§ **Stored data**:
════════════════

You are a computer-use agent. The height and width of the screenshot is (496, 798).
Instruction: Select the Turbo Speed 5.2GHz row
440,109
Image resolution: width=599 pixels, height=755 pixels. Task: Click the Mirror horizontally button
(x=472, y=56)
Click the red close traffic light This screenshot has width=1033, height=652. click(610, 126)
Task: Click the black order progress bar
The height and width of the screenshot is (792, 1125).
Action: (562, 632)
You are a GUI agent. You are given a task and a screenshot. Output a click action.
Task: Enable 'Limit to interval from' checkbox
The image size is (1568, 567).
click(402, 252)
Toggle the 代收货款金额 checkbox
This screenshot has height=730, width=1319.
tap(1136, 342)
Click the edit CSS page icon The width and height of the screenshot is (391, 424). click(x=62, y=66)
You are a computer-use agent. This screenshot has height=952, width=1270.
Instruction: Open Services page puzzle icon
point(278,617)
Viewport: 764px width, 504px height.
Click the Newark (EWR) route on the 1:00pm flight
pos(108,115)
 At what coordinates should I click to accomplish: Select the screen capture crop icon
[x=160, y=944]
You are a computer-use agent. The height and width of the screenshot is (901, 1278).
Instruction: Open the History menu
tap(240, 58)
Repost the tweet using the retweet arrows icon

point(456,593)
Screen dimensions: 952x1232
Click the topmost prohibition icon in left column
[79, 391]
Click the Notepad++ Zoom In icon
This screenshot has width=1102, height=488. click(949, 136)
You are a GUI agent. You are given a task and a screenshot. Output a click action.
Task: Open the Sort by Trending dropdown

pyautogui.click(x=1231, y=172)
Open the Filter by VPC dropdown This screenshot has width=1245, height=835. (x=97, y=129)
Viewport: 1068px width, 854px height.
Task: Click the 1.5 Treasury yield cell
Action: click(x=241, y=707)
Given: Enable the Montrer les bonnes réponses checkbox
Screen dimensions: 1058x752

════════════════

§ **WHAT THE EXERCISE ASKS**: If a line in the records above contains the word "dimensions", copy it.

§ **TASK RESPONSE**:
Screen dimensions: 952x1232
Screen dimensions: 1058x752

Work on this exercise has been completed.